_Screenshot grounding data_
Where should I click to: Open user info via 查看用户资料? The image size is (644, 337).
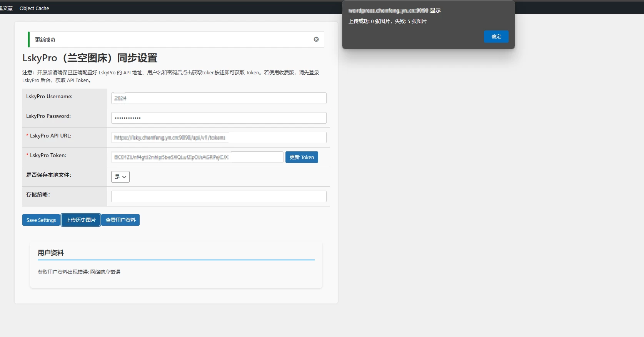pos(120,220)
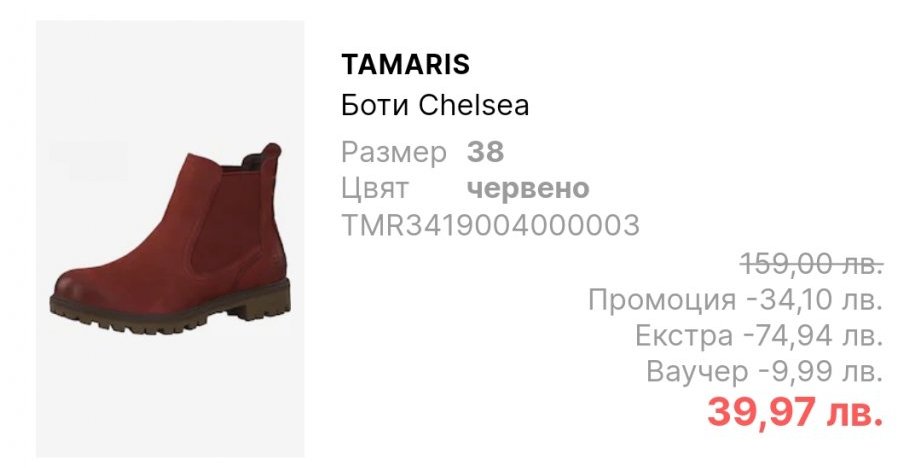Click the Екстра discount label
Screen dimensions: 921x468
coord(684,336)
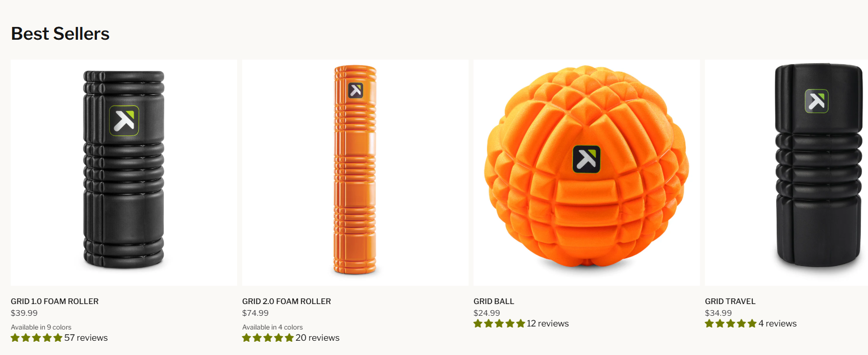Click the GRID TRAVEL product title
868x355 pixels.
pyautogui.click(x=730, y=301)
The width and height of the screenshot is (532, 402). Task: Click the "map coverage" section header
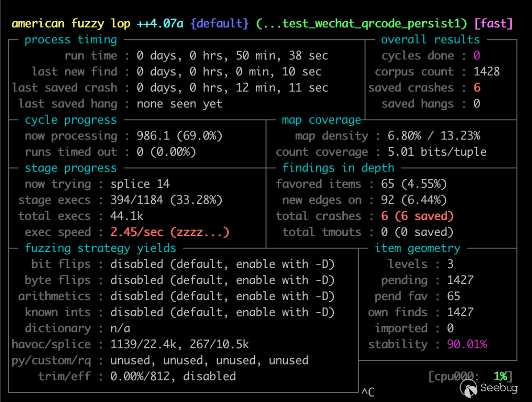[321, 120]
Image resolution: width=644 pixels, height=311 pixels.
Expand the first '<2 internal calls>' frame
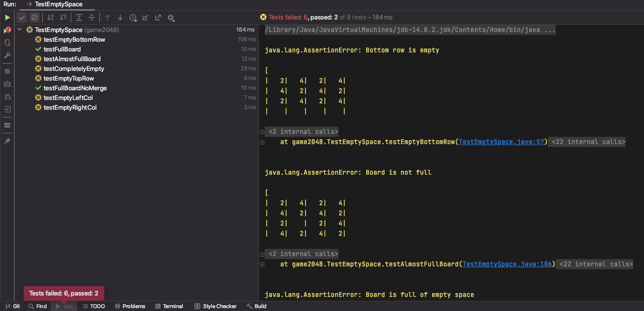262,131
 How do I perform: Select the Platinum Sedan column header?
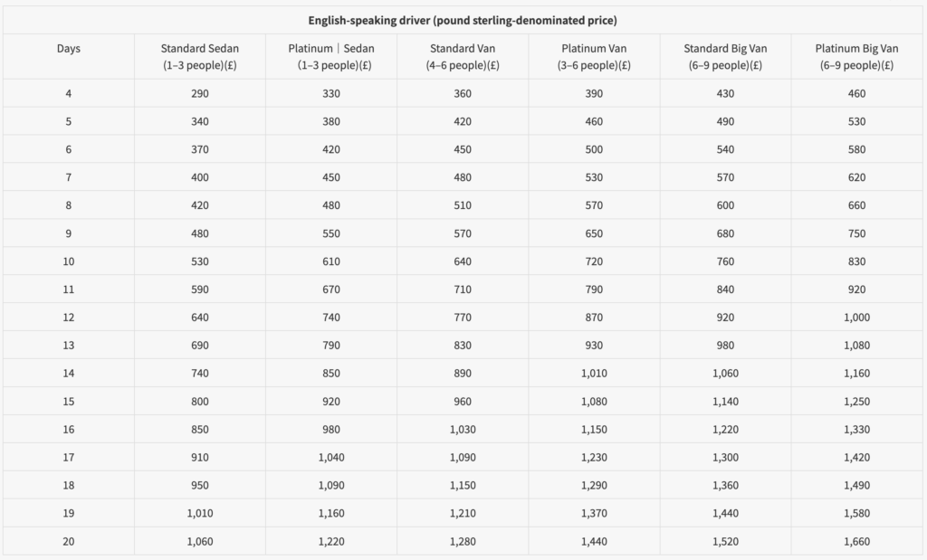coord(331,56)
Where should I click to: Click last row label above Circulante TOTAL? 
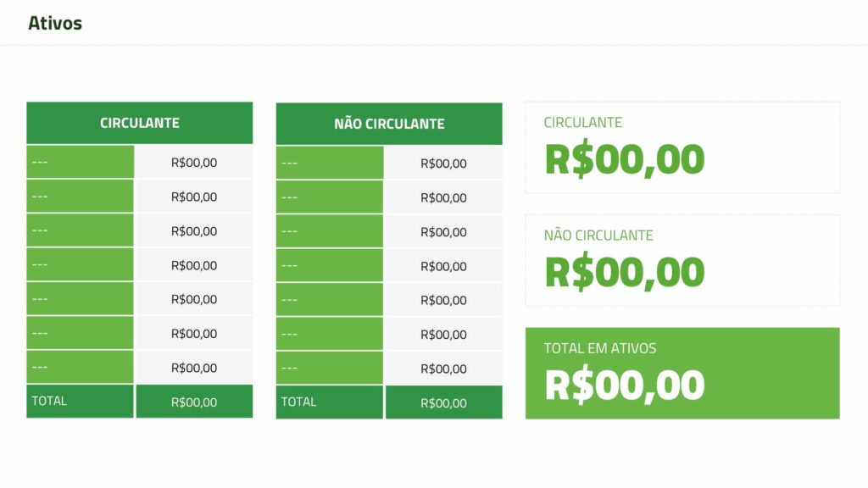(80, 367)
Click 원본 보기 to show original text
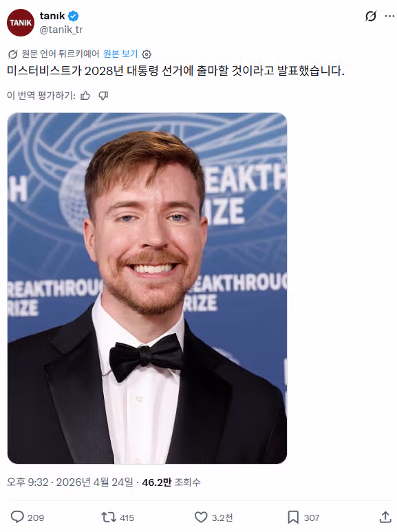The height and width of the screenshot is (532, 397). coord(120,54)
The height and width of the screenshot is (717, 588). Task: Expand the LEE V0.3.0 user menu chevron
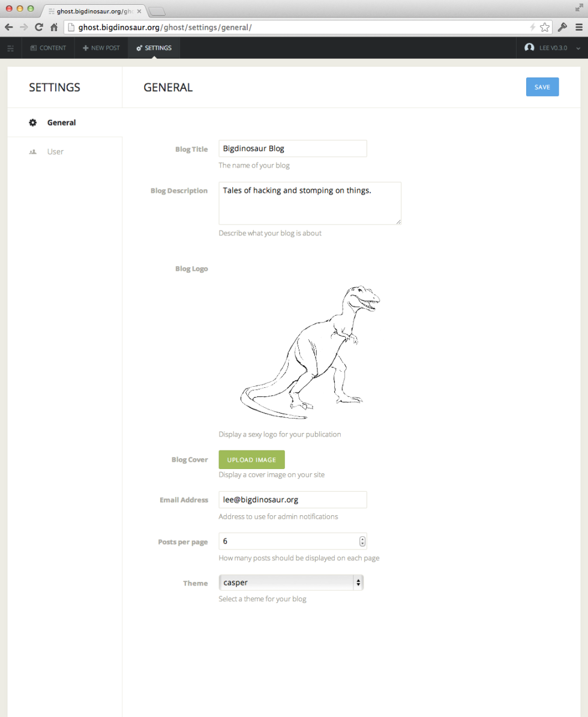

_Aim of the exercise_
Please retype all the entries word for word, omitting the pictures.

_Result for this exercise_
Where should I click to: Open user info via 查看用户资料? The image size is (644, 337).
pos(120,220)
Click the Екстра discount label
Screen dimensions: 921x468
coord(684,336)
Click the GRID TRAVEL product title
868x355 pixels.
pyautogui.click(x=730, y=301)
The width and height of the screenshot is (532, 402). Task: Click the "map coverage" section header
[321, 120]
Image resolution: width=644 pixels, height=311 pixels.
Expand the first '<2 internal calls>' frame
262,131
 How do I perform: Select the Platinum Sedan column header?
coord(331,56)
Where should I click to: Click last row label above Circulante TOTAL? 
(80, 367)
Click 원본 보기 to show original text
The height and width of the screenshot is (532, 397). coord(120,54)
The height and width of the screenshot is (717, 588). Task: Expand the LEE V0.3.0 user menu chevron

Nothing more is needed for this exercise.